:: REQUIREMENT ::
Revise the items beginning with the line that contains "Task: Select Doc_ComboBox_Process" and going on through the end of the items, replacing "tree view" with "list view" and leaving everything else unchanged. Omit the pictures from your answer.

:: DATA LINES ::
::::::::
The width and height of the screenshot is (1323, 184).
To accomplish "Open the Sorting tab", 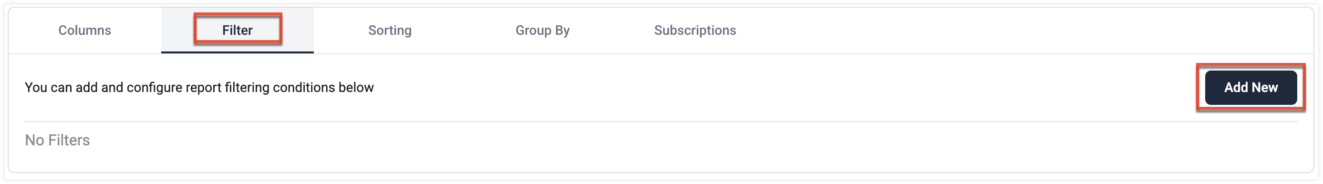I will [x=390, y=30].
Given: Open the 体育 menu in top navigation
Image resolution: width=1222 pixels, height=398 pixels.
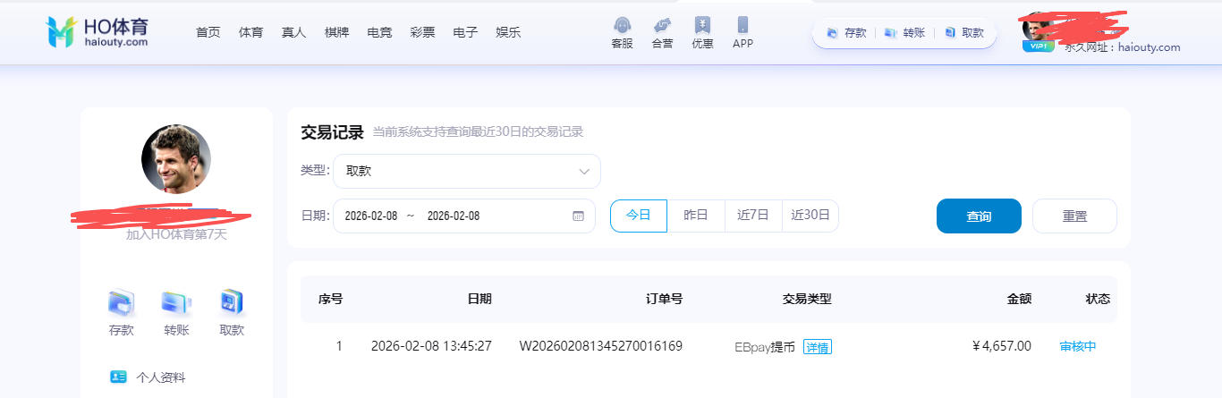Looking at the screenshot, I should (x=251, y=32).
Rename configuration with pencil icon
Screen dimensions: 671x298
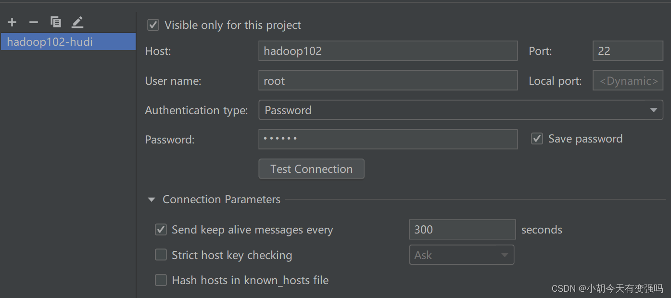77,22
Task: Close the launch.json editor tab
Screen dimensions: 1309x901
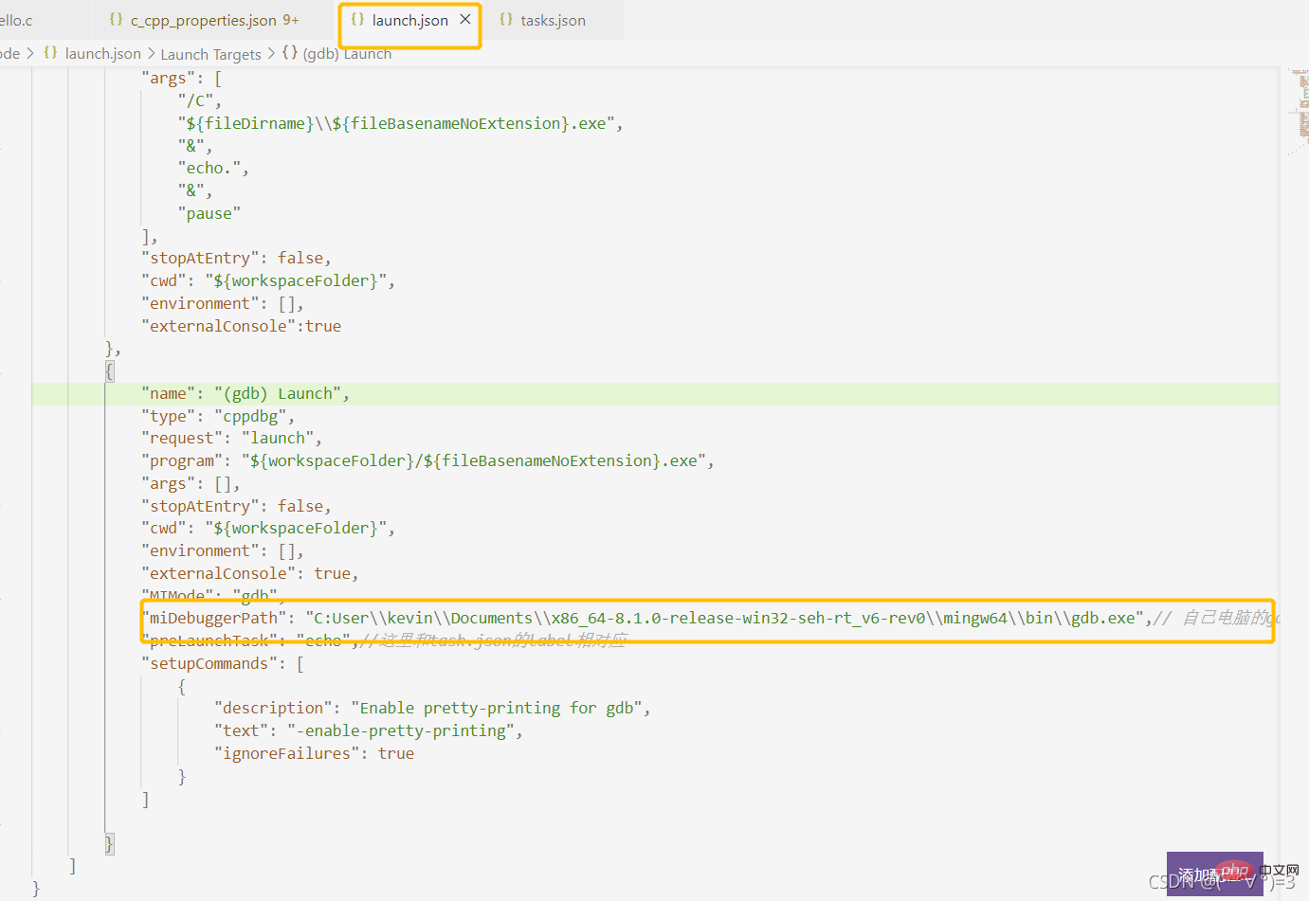Action: [x=465, y=19]
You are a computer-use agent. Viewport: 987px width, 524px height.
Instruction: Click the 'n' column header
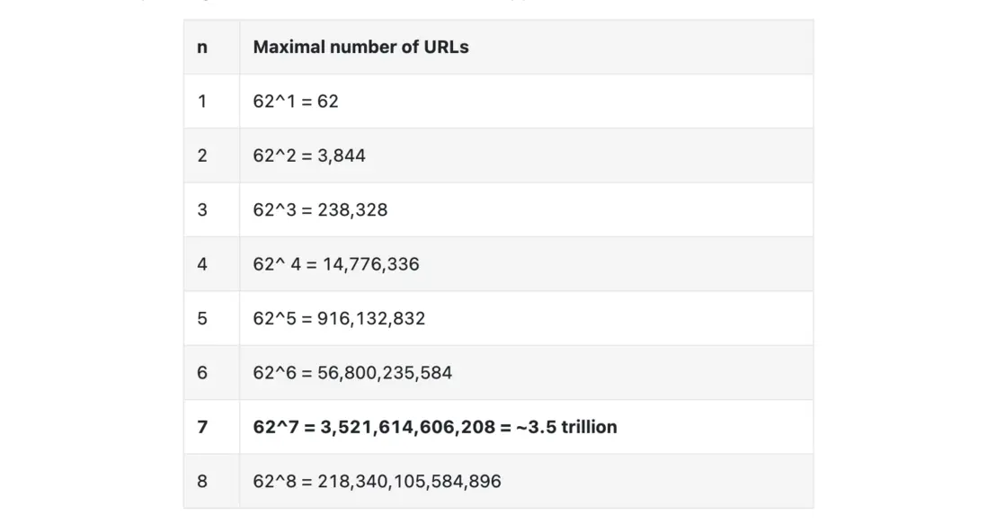tap(202, 47)
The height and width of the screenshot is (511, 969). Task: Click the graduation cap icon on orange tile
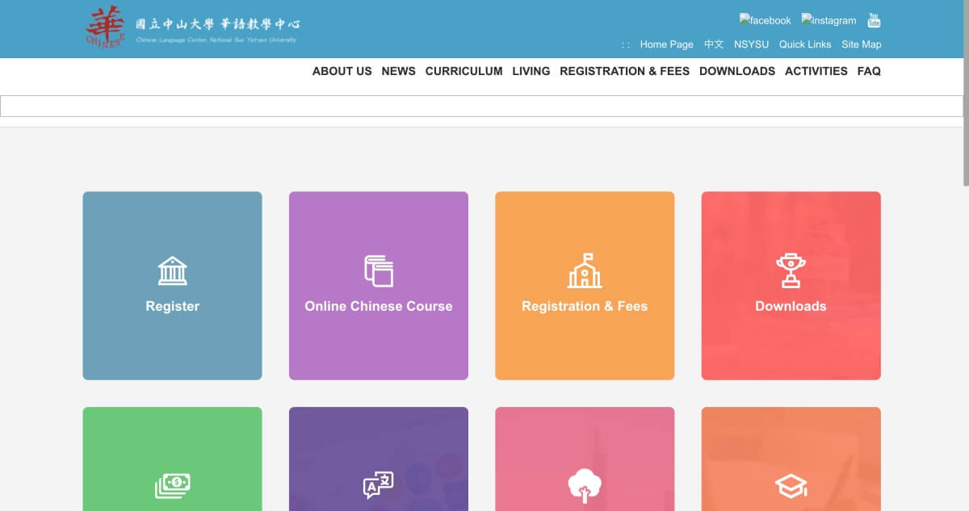click(x=791, y=486)
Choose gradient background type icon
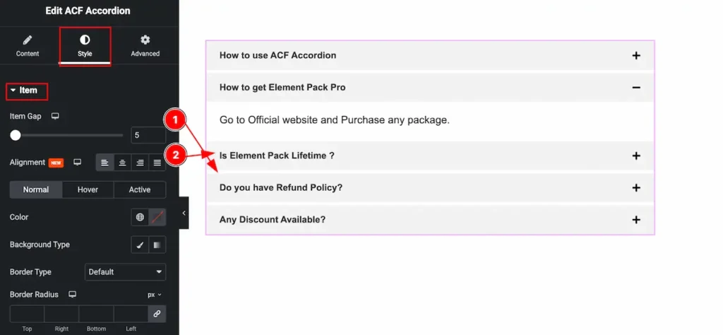The image size is (723, 335). 157,245
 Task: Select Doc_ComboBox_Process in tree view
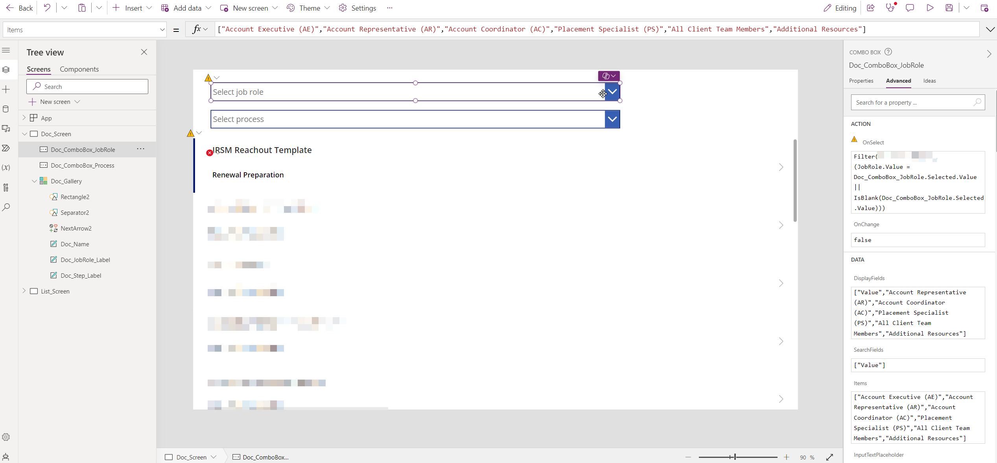tap(83, 165)
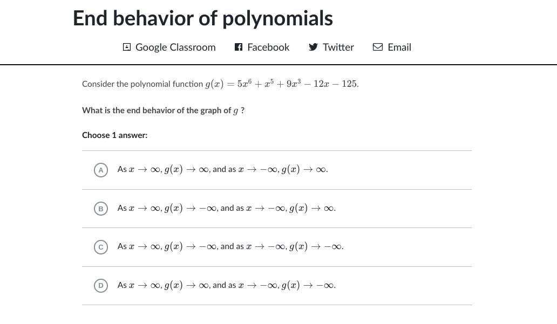Viewport: 557px width, 324px height.
Task: Open Twitter share link
Action: [338, 47]
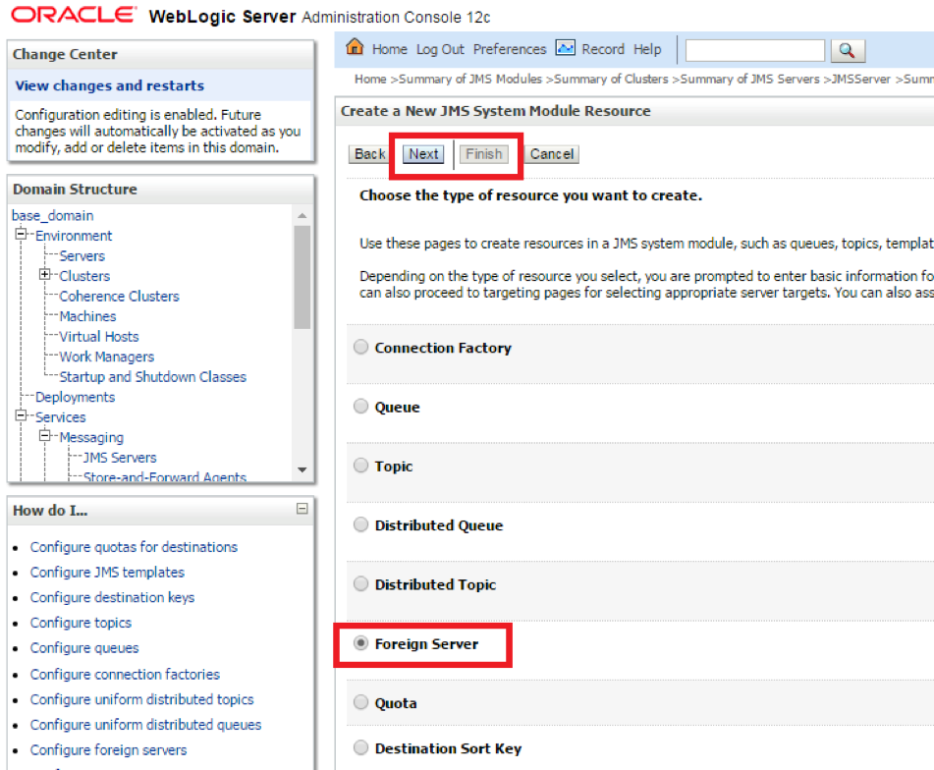Click the Record icon in toolbar
The height and width of the screenshot is (770, 934).
(566, 49)
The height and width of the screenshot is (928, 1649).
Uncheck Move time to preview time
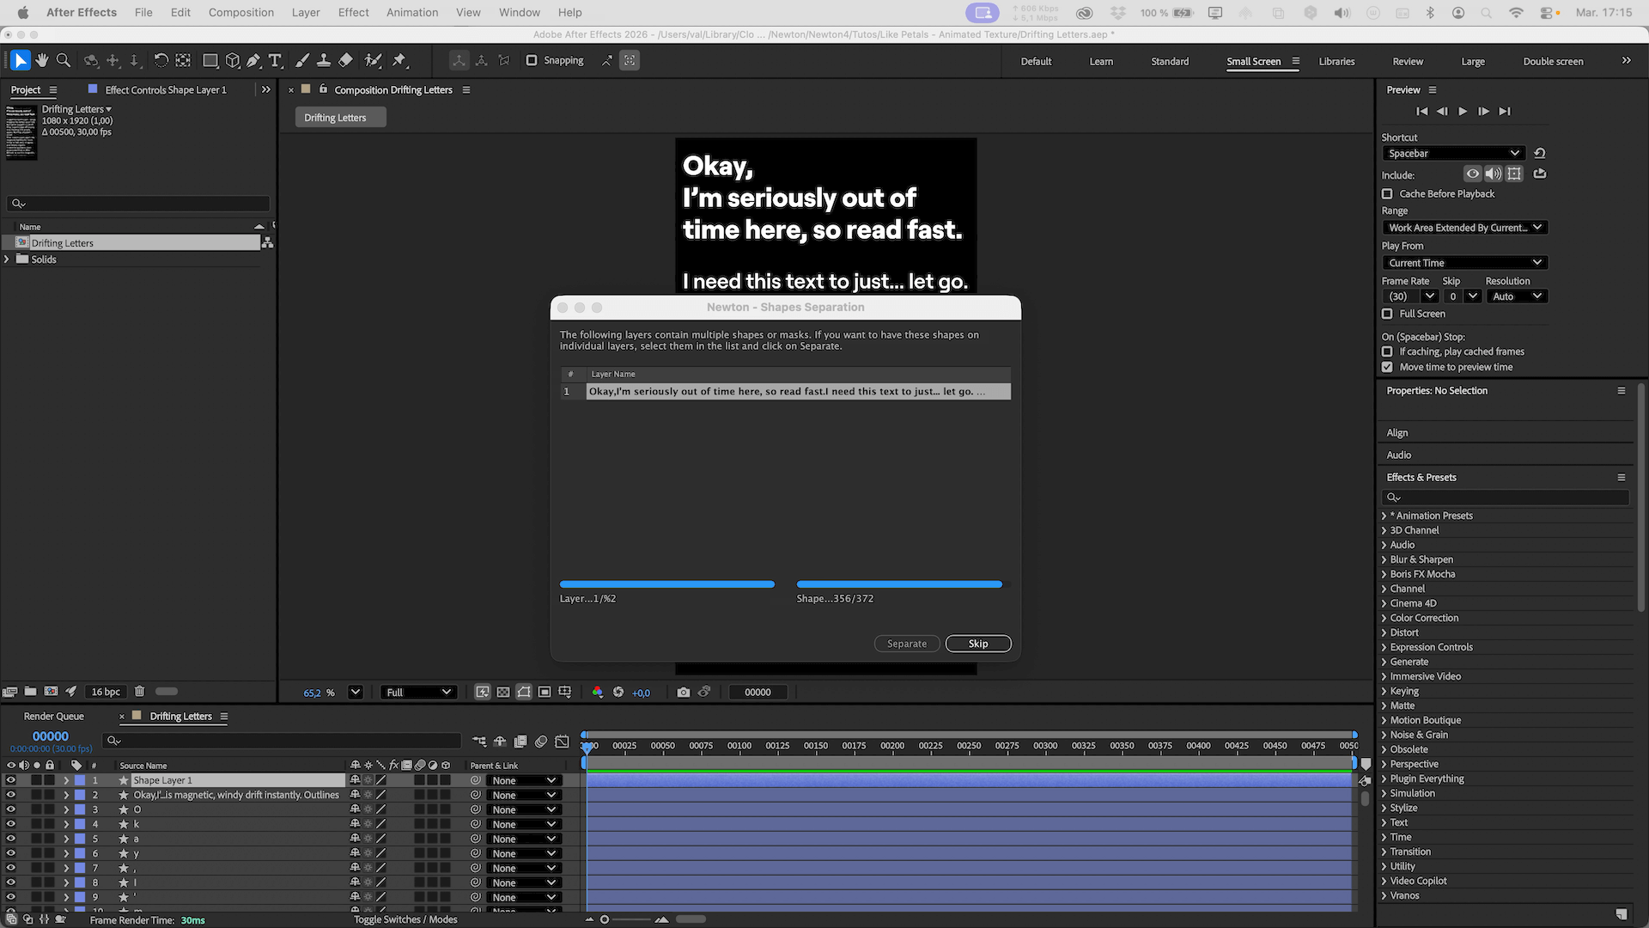coord(1387,367)
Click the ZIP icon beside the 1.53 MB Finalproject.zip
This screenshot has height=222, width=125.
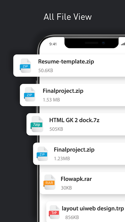pyautogui.click(x=29, y=94)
::::::::
:: REPLY TO THE TASK ::
 Task: Select Doc_ComboBox_Process in list view
tap(83, 165)
Viewport: 557px width, 324px height.
Task: Open Twitter share link
Action: [338, 47]
Click the Record icon in toolbar
The height and width of the screenshot is (770, 934).
(566, 49)
The height and width of the screenshot is (928, 1649).
Uncheck Move time to preview time
coord(1387,367)
Click the ZIP icon beside the 1.53 MB Finalproject.zip
This screenshot has height=222, width=125.
pyautogui.click(x=29, y=94)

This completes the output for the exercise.